Il ricordo della Vozzi
Ricordando i mesi successivi alla scomparsa della cittadina vaticana, ha dichiarato la Vozzi ieri nel corso di una seduta durata circa un’ora: “Erano i primissimi tempi di attuazione della riforma della polizia varata nel 1981, che aveva ridisegnato e ammodernato la pubblica sicurezza in Italia, ma evidentemente i nuovi principi non erano ancora assimilati nella pratica quotidiana. Non ricordando bene tutto, non saprei cosa dire. Può essere che è rimasta vittima di qualche mascalzone come succede purtroppo tuttora. Rapita, strangolata, qualsiasi cosa.
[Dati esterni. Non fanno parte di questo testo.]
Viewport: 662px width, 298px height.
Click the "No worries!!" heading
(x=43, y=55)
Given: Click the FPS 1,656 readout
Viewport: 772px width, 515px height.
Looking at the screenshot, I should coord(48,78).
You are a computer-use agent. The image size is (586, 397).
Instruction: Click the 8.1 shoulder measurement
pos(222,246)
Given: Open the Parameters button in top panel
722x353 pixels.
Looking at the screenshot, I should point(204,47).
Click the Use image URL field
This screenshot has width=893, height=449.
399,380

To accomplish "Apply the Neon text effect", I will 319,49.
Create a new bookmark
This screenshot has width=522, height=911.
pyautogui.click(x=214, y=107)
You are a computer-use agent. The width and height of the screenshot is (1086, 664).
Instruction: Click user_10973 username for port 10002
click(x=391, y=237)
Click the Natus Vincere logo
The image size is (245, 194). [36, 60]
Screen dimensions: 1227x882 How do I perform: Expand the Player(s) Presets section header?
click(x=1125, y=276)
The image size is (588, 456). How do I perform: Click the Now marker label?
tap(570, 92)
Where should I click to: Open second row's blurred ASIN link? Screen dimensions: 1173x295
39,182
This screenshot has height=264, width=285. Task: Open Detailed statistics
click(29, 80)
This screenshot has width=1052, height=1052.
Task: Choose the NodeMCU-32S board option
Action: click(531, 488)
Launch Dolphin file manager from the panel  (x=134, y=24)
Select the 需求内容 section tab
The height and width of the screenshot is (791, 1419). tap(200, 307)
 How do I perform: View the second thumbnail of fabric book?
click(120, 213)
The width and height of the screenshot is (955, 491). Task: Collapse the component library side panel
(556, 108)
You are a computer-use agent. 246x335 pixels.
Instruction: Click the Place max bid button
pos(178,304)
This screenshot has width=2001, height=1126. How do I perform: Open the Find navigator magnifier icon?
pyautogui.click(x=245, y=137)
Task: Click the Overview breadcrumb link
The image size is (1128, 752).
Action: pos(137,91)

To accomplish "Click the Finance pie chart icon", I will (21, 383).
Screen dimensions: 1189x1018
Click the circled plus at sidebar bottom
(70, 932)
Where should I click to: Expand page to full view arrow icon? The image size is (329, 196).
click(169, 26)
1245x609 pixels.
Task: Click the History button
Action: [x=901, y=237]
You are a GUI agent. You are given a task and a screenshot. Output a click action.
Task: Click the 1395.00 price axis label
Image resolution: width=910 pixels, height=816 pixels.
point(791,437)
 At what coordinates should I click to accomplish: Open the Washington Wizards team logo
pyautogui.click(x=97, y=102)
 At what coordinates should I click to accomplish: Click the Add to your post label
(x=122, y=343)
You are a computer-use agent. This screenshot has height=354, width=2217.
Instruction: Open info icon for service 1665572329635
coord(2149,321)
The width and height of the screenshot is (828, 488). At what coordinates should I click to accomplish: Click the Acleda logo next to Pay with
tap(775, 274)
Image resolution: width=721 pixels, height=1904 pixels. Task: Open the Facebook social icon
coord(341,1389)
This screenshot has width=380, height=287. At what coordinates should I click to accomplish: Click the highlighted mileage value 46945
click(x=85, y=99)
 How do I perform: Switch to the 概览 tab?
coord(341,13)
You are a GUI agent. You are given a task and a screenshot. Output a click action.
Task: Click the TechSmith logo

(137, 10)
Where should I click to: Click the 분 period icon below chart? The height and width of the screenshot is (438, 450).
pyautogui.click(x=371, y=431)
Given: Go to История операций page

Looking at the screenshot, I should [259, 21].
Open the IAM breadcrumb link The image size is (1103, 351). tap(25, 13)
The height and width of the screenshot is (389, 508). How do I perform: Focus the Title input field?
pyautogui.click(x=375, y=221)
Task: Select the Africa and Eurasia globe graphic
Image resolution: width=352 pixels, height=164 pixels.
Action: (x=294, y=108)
Tutto quello che può capitare anche oggi giorno a qualche ragazzina, ad una persona che si fida di una persona magari conosciuta la sera prima”. L’ex agente, entrata in polizia nel 1968 dopo venti anni, nel 1987 entrò nel Sismi, i Servizi Segreti Militari dove ha poi concluso la sua brillante carriera. “Se posso esservi di aiuto – ha aggiunto – benvolentieri, ma sono passati una quarantina di anni e non è che ricordi tanto, abbiamo fatto delle indagini ma i risultati sono stati quasi nulli”.
La missione in Calabria
Tra i pochissimi ricordi ancora nitidi della Vozzi, c’è una trasferta in provincia di Reggio Calabria con Cavaliere il 10 luglio 1983 per raccogliere la testimonianza un’amica di Emanuela Orlandi, Daniela Marzari. “Ricordo il viaggio in auto, siamo andati e tornati in un giorno, è stato un viaggio piuttosto duro – ha detto Maria Vozzi nel suo intervento a Palazzo San Macuto – Siamo partiti e tornati, abbiamo sentito un’amica sua. Ma non servì molto all’indagine. Io sono stata interessata in quanto era proprio una ragazza, qualcuno l’aveva indicata, ma come fosse uscita fuori dalle indagini come testimone non lo so. Non ricordo se le abbiamo fatto ascoltare la registrazione (della cassetta “delle torture” ritrovata da un cronista dell’Ansa, ndr) per chiederle se effettivamente le sembrava la voce di Emanuela. Sicuramente, però, ricordo di non aver avuto la sensazione che si sia trattato di un incontro utile alle indagini”, ha aggiunto.
Gli appelli del Papa
Alla poliziotta oggi in pensione è stato chiesto infine il suo parere sul ruolo nella vicenda di papa Giovanni Paolo II e sul perché dei tanti appelli per la ragazza scomparsa, otto in un anno: “Potrebbe averlo fatto perché si tratta di una situazione che ha destato molto stupore, all’epoca non era tanto comune – ha concluso – forse anche il Papa si è sentito in dovere”.